▶ _What you will do_:
Reproduce every line of the listing from its start through the line holding "Health Care (210, 485)", both included, and shift each coordinate in the answers by adding 41 to both numbers.

▶ _Data shown_:
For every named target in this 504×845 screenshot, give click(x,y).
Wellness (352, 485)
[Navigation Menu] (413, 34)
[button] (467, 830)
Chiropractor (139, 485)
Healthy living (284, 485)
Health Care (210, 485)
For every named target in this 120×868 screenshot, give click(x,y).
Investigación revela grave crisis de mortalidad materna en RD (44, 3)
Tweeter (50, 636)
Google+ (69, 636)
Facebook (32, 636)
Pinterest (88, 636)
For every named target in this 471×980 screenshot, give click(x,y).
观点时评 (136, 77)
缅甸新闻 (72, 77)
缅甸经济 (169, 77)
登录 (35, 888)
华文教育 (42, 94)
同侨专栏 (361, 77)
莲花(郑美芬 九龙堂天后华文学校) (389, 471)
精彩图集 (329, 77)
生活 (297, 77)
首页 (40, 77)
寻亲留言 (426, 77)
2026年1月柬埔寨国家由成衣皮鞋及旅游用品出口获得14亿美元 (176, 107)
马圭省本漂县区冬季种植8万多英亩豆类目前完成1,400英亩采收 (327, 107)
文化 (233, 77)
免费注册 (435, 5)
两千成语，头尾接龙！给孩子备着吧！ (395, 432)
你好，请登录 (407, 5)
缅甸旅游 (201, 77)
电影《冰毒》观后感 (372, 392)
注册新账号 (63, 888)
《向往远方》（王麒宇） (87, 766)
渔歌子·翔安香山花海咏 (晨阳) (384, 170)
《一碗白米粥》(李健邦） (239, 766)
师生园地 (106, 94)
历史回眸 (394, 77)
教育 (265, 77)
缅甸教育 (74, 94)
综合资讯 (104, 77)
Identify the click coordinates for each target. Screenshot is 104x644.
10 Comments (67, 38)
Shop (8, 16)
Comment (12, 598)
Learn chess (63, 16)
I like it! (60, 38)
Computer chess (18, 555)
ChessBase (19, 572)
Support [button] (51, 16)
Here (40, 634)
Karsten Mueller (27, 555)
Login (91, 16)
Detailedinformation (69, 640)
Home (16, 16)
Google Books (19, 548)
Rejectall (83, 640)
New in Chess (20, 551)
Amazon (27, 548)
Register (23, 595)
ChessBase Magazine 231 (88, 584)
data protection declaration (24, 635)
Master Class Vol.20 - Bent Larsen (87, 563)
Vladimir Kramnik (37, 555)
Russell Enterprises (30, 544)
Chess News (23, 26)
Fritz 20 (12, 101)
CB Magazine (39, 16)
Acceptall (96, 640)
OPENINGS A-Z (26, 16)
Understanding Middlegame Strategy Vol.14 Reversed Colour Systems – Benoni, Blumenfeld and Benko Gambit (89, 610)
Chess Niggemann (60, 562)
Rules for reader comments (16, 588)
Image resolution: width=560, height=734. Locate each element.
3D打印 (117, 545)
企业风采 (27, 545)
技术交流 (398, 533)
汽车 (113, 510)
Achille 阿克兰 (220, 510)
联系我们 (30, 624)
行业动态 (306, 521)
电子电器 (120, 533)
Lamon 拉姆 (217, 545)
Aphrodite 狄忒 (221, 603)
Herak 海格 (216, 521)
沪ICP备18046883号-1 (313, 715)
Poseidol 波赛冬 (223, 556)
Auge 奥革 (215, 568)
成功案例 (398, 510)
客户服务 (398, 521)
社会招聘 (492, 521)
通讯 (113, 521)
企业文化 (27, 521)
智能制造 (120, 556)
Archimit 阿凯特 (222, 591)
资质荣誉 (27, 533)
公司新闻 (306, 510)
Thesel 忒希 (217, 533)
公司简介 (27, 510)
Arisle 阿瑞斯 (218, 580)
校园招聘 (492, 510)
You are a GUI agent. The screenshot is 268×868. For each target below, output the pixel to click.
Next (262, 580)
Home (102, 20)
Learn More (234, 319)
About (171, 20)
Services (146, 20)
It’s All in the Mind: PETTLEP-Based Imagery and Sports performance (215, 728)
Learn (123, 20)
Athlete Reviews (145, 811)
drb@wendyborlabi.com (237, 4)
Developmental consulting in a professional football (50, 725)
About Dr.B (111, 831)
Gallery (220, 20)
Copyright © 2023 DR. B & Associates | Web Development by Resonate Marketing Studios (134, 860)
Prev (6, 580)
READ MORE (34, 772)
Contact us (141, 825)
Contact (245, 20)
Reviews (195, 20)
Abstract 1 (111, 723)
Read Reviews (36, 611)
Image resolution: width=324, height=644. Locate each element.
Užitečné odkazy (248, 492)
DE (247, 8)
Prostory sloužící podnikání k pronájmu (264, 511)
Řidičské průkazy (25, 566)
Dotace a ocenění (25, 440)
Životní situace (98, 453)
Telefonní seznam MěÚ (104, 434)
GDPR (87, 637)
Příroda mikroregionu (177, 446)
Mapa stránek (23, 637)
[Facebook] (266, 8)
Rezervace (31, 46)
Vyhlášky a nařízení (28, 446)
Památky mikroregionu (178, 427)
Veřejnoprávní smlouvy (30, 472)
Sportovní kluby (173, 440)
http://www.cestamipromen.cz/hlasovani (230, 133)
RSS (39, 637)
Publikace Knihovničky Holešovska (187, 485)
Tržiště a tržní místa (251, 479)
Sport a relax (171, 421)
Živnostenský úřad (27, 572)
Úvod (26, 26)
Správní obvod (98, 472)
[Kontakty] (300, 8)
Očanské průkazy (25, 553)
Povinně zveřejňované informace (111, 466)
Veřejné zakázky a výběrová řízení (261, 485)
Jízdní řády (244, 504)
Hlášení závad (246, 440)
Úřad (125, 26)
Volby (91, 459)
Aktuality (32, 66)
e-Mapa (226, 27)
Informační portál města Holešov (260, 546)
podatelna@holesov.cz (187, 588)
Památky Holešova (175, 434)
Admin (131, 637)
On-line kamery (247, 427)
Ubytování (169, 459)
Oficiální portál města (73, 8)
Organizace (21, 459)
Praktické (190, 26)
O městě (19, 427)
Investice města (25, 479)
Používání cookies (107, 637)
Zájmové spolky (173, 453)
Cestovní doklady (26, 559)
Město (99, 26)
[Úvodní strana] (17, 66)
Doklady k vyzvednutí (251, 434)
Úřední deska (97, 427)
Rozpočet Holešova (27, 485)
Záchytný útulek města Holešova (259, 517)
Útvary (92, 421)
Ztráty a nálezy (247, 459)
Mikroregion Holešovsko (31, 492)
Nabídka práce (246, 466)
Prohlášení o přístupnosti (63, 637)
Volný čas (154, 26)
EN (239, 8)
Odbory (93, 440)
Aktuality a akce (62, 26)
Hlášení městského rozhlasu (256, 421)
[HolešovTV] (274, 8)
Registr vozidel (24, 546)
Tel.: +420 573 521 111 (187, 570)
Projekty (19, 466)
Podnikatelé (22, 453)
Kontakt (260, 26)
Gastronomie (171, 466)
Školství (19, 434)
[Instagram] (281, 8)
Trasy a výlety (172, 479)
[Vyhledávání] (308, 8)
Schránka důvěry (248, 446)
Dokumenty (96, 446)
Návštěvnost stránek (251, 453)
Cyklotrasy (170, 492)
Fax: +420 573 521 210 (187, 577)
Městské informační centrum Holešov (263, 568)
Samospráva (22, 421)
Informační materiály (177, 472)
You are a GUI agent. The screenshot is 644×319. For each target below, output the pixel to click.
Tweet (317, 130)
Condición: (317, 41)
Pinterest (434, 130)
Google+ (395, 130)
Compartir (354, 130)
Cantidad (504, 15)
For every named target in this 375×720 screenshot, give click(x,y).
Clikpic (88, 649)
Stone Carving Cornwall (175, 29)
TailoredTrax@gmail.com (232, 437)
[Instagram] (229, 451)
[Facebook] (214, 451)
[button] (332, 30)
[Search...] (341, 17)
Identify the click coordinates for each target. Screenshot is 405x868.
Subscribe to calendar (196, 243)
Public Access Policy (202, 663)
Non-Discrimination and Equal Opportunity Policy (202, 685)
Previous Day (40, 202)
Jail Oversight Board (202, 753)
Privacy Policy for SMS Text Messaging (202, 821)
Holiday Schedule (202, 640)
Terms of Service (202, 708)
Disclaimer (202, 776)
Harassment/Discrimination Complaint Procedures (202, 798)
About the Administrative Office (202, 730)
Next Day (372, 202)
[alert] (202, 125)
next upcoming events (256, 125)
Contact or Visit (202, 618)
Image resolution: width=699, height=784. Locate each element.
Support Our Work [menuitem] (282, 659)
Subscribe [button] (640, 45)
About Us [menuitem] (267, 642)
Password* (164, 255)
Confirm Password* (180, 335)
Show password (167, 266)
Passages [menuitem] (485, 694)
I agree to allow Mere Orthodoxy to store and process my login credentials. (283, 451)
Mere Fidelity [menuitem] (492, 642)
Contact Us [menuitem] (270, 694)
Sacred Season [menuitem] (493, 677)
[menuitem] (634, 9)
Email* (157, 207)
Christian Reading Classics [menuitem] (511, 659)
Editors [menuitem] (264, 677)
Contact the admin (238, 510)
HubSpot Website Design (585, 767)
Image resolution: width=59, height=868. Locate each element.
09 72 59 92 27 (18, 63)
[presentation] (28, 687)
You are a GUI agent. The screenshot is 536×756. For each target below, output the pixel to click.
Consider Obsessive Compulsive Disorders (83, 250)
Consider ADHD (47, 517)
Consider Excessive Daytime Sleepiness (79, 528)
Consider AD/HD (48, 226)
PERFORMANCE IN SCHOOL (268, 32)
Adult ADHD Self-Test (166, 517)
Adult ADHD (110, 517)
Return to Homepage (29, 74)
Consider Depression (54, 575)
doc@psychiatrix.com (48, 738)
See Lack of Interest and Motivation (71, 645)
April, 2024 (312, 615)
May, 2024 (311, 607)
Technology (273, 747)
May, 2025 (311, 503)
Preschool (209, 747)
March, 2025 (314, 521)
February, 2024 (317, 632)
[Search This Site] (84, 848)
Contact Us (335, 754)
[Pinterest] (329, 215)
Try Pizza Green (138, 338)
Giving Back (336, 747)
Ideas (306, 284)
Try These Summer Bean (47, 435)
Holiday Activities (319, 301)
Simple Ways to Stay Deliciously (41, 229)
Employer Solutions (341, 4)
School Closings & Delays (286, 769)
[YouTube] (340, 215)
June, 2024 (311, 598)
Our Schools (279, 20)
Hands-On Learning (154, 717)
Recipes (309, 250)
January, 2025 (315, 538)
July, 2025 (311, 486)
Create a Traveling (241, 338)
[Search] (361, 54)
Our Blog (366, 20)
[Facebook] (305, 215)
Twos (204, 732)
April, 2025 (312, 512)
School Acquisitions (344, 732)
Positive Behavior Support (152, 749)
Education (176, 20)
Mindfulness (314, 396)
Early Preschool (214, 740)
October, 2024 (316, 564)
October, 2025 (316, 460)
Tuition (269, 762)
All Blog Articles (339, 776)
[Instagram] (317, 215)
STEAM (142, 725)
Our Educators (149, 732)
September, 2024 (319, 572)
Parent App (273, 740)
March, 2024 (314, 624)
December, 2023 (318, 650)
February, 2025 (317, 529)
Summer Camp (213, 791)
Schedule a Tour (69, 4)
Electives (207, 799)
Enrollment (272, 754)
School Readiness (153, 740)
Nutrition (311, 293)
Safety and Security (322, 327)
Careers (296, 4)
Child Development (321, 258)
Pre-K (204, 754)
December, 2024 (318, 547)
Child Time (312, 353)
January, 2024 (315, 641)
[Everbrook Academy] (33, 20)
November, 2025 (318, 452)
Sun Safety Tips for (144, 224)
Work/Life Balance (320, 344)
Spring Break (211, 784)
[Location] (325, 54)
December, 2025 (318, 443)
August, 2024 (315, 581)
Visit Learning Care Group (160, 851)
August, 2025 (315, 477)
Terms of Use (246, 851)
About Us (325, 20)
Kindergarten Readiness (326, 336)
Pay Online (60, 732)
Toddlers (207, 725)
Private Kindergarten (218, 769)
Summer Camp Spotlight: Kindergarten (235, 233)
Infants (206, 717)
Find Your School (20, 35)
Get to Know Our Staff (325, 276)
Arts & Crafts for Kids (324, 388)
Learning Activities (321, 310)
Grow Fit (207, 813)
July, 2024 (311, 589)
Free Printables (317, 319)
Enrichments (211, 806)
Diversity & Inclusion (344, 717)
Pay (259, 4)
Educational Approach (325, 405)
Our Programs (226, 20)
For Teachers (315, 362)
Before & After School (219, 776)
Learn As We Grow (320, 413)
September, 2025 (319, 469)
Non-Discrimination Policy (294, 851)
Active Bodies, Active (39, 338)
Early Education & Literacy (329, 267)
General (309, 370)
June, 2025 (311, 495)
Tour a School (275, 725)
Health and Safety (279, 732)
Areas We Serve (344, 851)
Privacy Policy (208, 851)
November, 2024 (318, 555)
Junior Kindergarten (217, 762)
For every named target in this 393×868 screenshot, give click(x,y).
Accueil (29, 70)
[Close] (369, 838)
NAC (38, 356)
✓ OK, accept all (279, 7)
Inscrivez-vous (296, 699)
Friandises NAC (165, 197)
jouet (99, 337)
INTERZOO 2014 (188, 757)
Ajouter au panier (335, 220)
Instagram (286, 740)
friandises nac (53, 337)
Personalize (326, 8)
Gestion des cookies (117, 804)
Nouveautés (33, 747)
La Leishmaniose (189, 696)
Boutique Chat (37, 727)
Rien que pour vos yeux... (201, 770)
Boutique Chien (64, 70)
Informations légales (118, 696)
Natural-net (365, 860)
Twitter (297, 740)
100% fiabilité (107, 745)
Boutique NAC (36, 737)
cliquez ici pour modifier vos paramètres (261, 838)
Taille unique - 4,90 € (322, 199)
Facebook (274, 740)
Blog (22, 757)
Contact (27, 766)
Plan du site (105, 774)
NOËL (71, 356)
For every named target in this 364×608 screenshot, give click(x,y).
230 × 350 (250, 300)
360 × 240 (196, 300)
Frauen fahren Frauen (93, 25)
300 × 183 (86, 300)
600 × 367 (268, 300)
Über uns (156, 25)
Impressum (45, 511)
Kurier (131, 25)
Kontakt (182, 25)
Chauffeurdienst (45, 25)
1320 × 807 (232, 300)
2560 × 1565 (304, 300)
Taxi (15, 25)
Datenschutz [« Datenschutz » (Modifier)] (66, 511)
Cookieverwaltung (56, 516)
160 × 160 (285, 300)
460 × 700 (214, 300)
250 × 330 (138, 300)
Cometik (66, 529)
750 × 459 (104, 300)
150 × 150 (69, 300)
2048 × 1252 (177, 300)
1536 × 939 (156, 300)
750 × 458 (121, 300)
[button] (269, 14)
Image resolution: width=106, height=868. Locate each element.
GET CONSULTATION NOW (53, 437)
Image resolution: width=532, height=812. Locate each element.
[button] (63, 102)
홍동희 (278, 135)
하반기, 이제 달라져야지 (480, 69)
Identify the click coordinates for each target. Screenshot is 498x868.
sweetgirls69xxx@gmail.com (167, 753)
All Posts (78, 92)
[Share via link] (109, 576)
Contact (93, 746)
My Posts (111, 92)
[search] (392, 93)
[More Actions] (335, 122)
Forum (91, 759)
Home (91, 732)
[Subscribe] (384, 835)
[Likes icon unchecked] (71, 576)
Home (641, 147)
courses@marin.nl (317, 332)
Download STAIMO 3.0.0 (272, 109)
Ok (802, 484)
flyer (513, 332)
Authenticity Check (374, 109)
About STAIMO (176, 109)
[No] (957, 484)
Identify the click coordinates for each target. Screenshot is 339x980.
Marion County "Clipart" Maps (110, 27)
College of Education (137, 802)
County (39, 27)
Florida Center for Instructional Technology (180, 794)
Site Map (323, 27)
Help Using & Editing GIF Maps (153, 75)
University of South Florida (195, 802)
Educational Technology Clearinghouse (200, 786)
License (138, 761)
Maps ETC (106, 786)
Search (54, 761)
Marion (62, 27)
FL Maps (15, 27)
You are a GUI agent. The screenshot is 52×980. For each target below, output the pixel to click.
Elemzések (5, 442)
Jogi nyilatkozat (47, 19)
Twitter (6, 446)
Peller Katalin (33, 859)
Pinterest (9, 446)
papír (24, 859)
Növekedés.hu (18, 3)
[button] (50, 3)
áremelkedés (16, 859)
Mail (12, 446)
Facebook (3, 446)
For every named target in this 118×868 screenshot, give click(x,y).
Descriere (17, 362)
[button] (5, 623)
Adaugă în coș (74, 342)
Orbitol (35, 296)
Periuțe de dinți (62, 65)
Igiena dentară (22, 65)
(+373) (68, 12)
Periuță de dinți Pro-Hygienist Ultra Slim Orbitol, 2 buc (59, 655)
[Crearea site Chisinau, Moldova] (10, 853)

▶ _The reply_:
For every named target in this 504×845 screenshot, give click(x,y).
Wellness (393, 526)
[Navigation Menu] (454, 75)
[button] (508, 871)
Chiropractor (180, 526)
Healthy living (325, 526)
Health Care (251, 526)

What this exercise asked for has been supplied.